ASSIGNMENT => Using "agent" as the search string, find the matching lines below and copy them.

RECORDED DATA =>
|---|

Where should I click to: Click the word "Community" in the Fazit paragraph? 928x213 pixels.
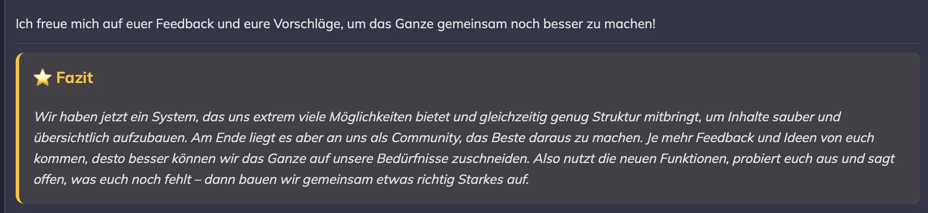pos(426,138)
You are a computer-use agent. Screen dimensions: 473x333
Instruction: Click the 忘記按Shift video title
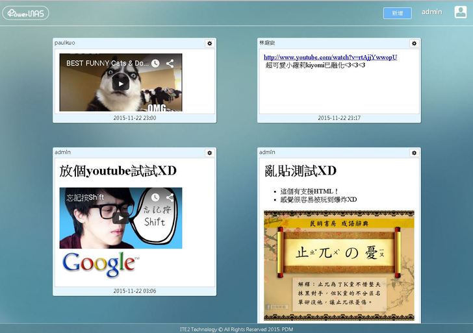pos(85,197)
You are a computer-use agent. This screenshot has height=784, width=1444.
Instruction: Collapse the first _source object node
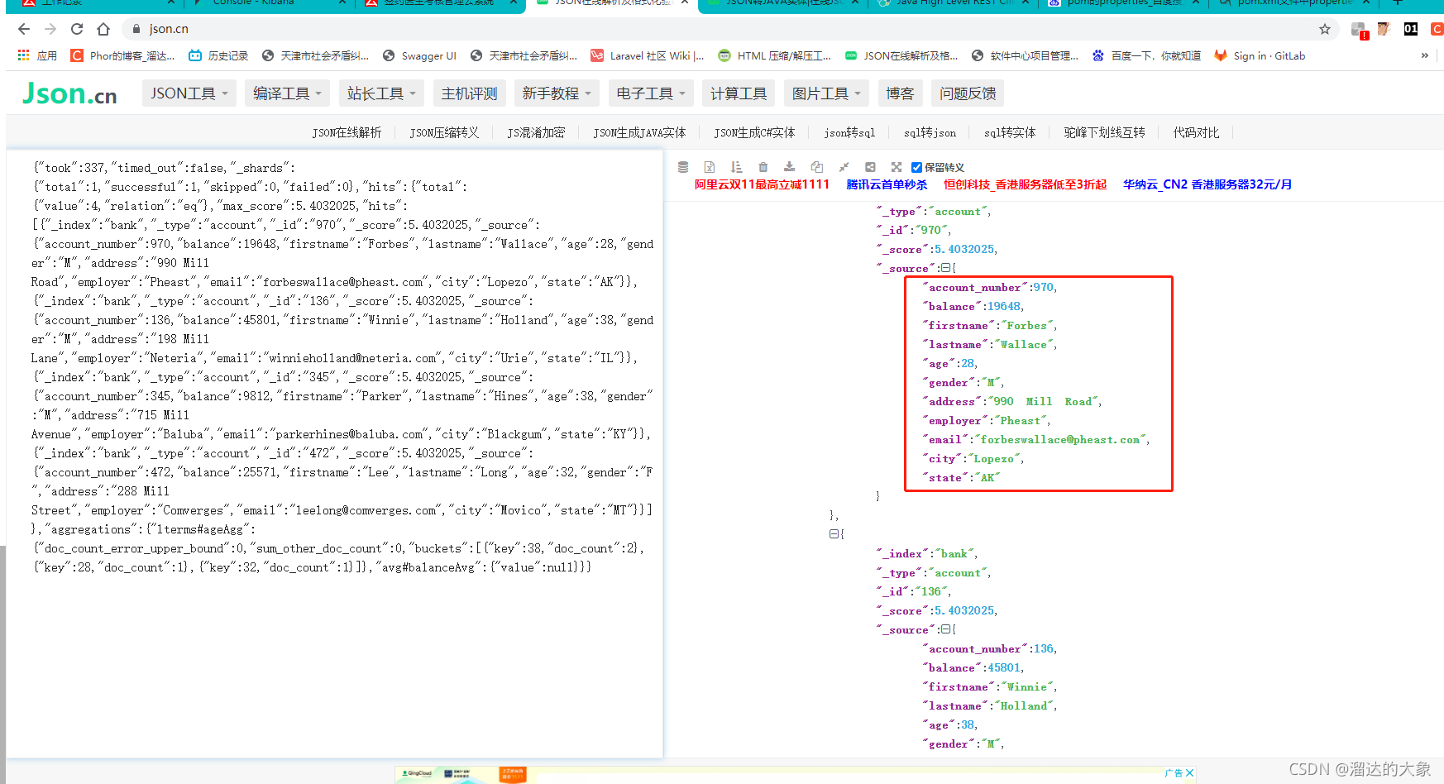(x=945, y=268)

|---|

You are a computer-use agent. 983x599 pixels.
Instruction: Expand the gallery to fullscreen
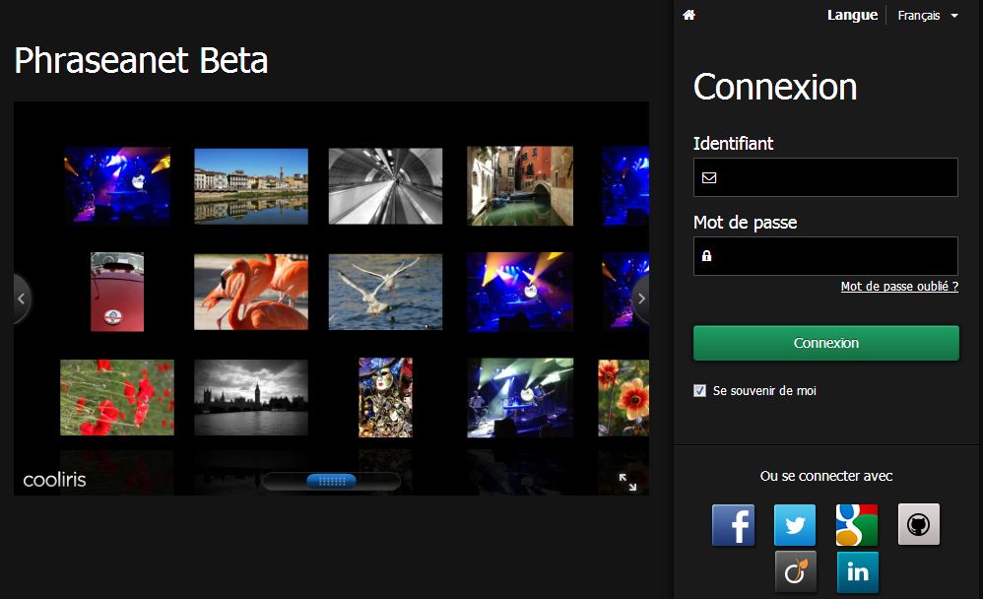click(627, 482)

|---|

EXERCISE ANSWER =>
You are a computer-use agent. Screen dimensions: 473x333
You are a computer-use agent. This screenshot has height=784, width=1444.
You are a computer-use agent. 983x599 pixels.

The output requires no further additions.